[Data in this exercise]:
--------------------------------
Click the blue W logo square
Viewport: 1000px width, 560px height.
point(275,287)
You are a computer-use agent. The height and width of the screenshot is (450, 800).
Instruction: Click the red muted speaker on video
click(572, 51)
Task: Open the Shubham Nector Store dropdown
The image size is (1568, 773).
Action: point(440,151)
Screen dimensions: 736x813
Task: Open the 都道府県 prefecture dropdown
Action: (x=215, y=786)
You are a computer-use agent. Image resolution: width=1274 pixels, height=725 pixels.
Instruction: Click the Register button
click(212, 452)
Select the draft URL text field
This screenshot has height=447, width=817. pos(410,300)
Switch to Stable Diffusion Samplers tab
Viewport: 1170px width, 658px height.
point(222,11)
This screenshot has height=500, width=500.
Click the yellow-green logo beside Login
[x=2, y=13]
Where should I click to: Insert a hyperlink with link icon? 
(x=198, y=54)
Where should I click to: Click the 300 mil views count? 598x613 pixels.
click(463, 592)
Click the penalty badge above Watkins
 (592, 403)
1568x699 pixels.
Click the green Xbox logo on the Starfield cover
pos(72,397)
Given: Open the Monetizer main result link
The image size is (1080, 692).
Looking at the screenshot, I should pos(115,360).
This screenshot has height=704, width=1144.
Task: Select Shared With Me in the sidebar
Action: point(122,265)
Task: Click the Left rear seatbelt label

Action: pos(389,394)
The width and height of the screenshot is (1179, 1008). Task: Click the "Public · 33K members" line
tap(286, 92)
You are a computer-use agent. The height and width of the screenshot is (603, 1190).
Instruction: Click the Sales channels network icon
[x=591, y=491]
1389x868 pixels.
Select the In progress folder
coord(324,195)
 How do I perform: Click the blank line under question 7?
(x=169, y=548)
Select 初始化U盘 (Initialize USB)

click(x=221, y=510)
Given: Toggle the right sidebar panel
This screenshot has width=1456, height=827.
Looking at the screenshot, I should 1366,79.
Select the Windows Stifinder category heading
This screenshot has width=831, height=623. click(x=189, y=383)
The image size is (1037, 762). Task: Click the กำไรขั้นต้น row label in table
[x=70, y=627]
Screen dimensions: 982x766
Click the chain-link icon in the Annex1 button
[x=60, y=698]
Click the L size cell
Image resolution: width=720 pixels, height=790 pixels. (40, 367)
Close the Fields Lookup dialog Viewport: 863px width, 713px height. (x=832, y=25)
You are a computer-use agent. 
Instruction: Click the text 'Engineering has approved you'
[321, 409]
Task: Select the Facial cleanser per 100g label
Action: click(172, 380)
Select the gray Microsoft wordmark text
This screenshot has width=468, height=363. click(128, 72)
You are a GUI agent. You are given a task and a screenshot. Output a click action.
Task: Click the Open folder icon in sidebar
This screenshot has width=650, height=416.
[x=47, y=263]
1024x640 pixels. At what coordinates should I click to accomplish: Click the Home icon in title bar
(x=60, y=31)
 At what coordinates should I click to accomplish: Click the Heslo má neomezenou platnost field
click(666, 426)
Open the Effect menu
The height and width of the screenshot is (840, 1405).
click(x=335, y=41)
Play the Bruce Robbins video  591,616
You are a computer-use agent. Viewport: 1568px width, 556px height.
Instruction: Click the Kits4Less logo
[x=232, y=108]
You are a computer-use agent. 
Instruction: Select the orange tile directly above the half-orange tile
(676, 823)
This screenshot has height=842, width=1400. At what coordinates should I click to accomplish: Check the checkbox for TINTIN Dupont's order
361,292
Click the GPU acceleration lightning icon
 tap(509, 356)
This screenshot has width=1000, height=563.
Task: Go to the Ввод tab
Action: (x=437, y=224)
--------------------------------
[Task item]: A precise copy of the whole listing is the expected answer.

[Answer box]:
Click the blue W logo square
Viewport: 1000px width, 560px height.
point(275,287)
You are a computer-use agent. The height and width of the screenshot is (450, 800).
Instruction: Click the red muted speaker on video
click(572, 51)
Task: Open the Shubham Nector Store dropdown
The image size is (1568, 773).
Action: point(440,151)
Screen dimensions: 736x813
Task: Open the 都道府県 prefecture dropdown
Action: (x=215, y=786)
You are a computer-use agent. Image resolution: width=1274 pixels, height=725 pixels.
Instruction: Click the Register button
click(212, 452)
Select the draft URL text field
This screenshot has height=447, width=817. pos(410,300)
Switch to Stable Diffusion Samplers tab
Viewport: 1170px width, 658px height.
point(222,11)
This screenshot has height=500, width=500.
Click the yellow-green logo beside Login
[x=2, y=13]
Where should I click to: Insert a hyperlink with link icon? 
(x=198, y=54)
Where should I click to: Click the 300 mil views count? 598x613 pixels.
click(463, 592)
Click the penalty badge above Watkins
 (592, 403)
1568x699 pixels.
Click the green Xbox logo on the Starfield cover
pos(72,397)
Given: Open the Monetizer main result link
The image size is (1080, 692).
Looking at the screenshot, I should pos(115,360).
This screenshot has height=704, width=1144.
Task: Select Shared With Me in the sidebar
Action: point(122,265)
Task: Click the Left rear seatbelt label

Action: pos(389,394)
The width and height of the screenshot is (1179, 1008). Task: Click the "Public · 33K members" line
tap(286, 92)
You are a computer-use agent. The height and width of the screenshot is (603, 1190).
Instruction: Click the Sales channels network icon
[x=591, y=491]
1389x868 pixels.
Select the In progress folder
coord(324,195)
 How do I perform: Click the blank line under question 7?
(x=169, y=548)
Select 初始化U盘 (Initialize USB)

click(x=221, y=510)
Given: Toggle the right sidebar panel
This screenshot has width=1456, height=827.
Looking at the screenshot, I should 1366,79.
Select the Windows Stifinder category heading
This screenshot has width=831, height=623. click(x=189, y=383)
The image size is (1037, 762). Task: Click the กำไรขั้นต้น row label in table
[x=70, y=627]
Screen dimensions: 982x766
Click the chain-link icon in the Annex1 button
[x=60, y=698]
Click the L size cell
Image resolution: width=720 pixels, height=790 pixels. (40, 367)
Close the Fields Lookup dialog Viewport: 863px width, 713px height. (x=832, y=25)
You are a computer-use agent. 
Instruction: Click the text 'Engineering has approved you'
[321, 409]
Task: Select the Facial cleanser per 100g label
Action: click(172, 380)
Select the gray Microsoft wordmark text
This screenshot has width=468, height=363. click(128, 72)
You are a GUI agent. You are given a task and a screenshot. Output a click action.
Task: Click the Open folder icon in sidebar
This screenshot has width=650, height=416.
[x=47, y=263]
1024x640 pixels. At what coordinates should I click to accomplish: Click the Home icon in title bar
(x=60, y=31)
 At what coordinates should I click to accomplish: Click the Heslo má neomezenou platnost field
click(666, 426)
Open the Effect menu
The height and width of the screenshot is (840, 1405).
click(x=335, y=41)
Play the Bruce Robbins video  591,616
You are a computer-use agent. Viewport: 1568px width, 556px height.
Instruction: Click the Kits4Less logo
[x=232, y=108]
You are a computer-use agent. 
Instruction: Select the orange tile directly above the half-orange tile
(676, 823)
This screenshot has height=842, width=1400. At what coordinates should I click to accomplish: Check the checkbox for TINTIN Dupont's order
361,292
Click the GPU acceleration lightning icon
 tap(509, 356)
This screenshot has width=1000, height=563.
Task: Go to the Ввод tab
Action: (x=437, y=224)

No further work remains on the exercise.